NALARMEDIA.COM — Program pemberian tali asih atau bisyaroh bagi penghafal kitab suci yang dijalankan Pemerintah Provinsi Jawa Tengah mendapat sambutan positif dari kalangan santri. Program tersebut dinilai menjadi bentuk perhatian pemerintah terhadap para penghafal Al-Qur’an dan kitab suci agama lainnya.

Apresiasi itu disampaikan dalam acara Pengajian Akbar Khotmil Qur’an ke-17 di Pondok Pesantren Al Furqon, Desa Batursari, Kecamatan Mranggen, Kabupaten Demak, Minggu, 24 Mei 2026.

Salah satu penerima tali asih, Vincha Fitria, mengaku bersyukur atas bantuan yang diberikan langsung oleh Wakil Gubernur Jawa Tengah, Taj Yasin Maimoen.

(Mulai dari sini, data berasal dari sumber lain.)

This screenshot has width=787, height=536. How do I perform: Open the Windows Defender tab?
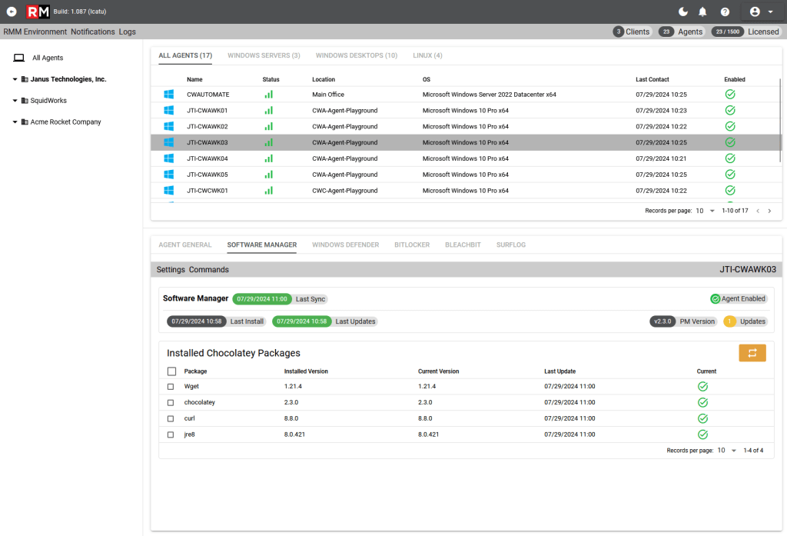(345, 245)
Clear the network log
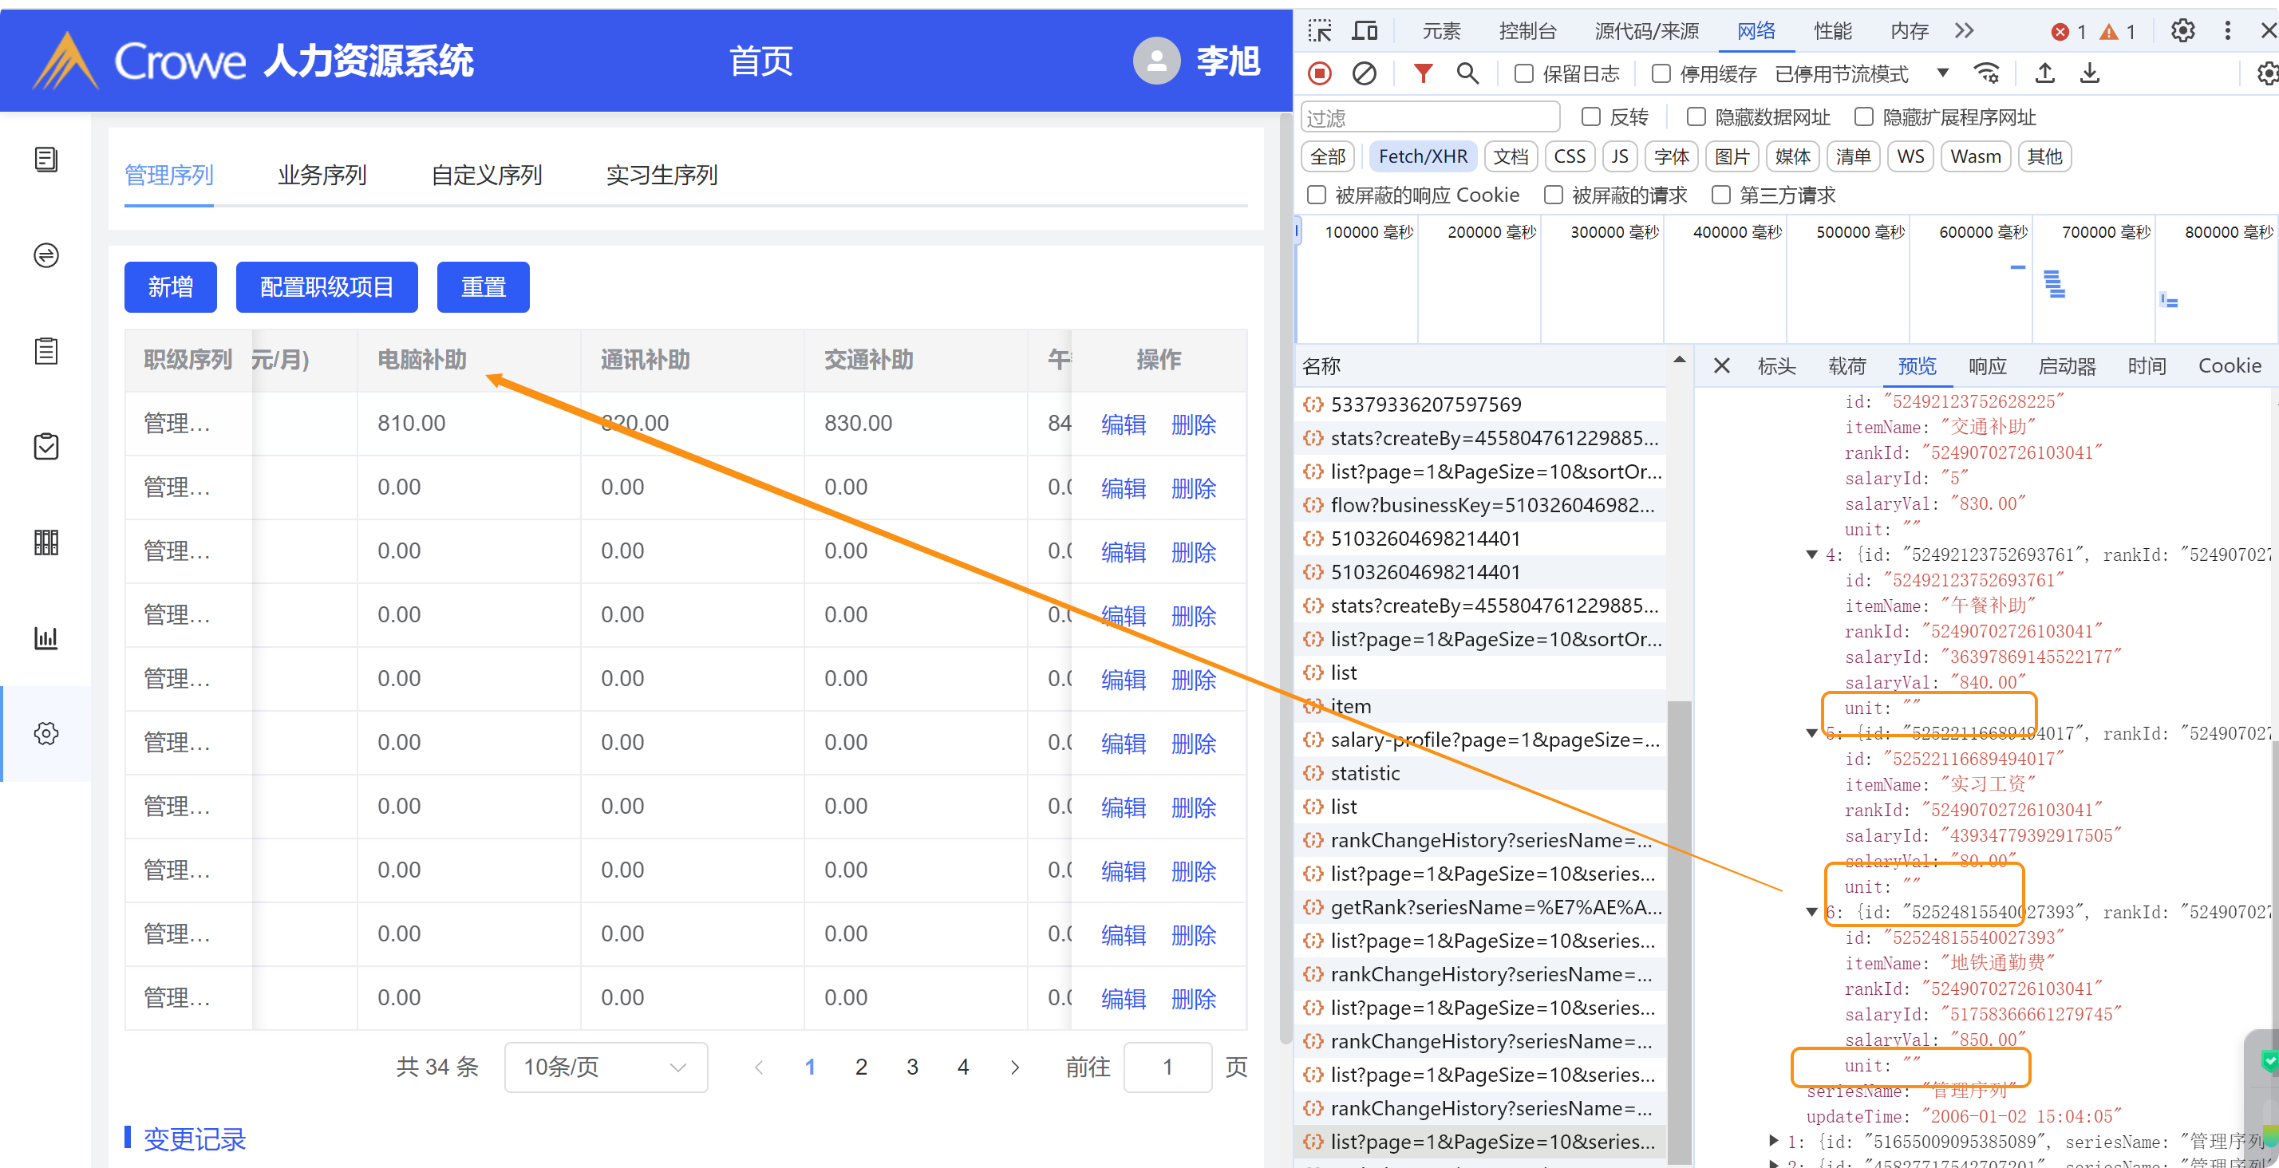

“Alhamdulillah terima kasih banyak Pak Wakil Gubernur,” ujarnya.

Santriwati asal Lamongan, Jawa Timur itu tetap berhak menerima tali asih karena menempuh pendidikan dan menghafal Al-Qur’an di pondok pesantren yang berada di Jawa Tengah.

Selama sekitar lima tahun enam bulan, Vincha Fitria berhasil menyelesaikan hafalan 30 juz Al-Qur’an. Atas pencapaian tersebut, ia menerima tali asih senilai Rp1 juta dari Pemerintah Provinsi Jawa Tengah. Dari Pondok Pesantren Al Furqon sendiri, terdapat tujuh santri yang menerima program tersebut.

Dalam sambutannya, Taj Yasin menyampaikan rasa syukur karena dapat menyerahkan langsung tali asih kepada para penghafal Al-Qur’an. Menurutnya, penerima program ini berasal dari berbagai daerah dan tidak dibatasi hanya untuk warga Jawa Tengah.

Ia menjelaskan bahwa syarat untuk mendapatkan tali asih cukup sederhana. Para penerima hanya perlu telah diwisuda sebagai penghafal 30 juz tanpa harus mengajukan proposal.

“Ini merupakan kebijaksanaan di Pemerintah Provinsi Jawa Tengah, yang memiliki program memberikan tali asih kepada siapa pun yang menghafal kitab suci untuk agamanya,” jelas Gu Yasin, sapaan akrabnya.

Program tersebut juga tidak terbatas hanya bagi penghafal Al-Qur’an. Pemerintah Provinsi Jawa Tengah membuka kesempatan bagi penghafal kitab suci agama lain seperti Injil, Taurat, maupun kitab suci agama lain yang diakui di Indonesia.

Dalam kesempatan itu, Taj Yasin turut mengajak para santri untuk terus memperdalam ilmu Al-Qur’an dan menjadikannya sebagai pedoman hidup sehari-hari.

“Al-Qur’an menjadi tuntunan bagi kita bersama. Walaupun se-ayat, walaupun satu surat, kita harus belajar Al-Qur’an,” ujarnya.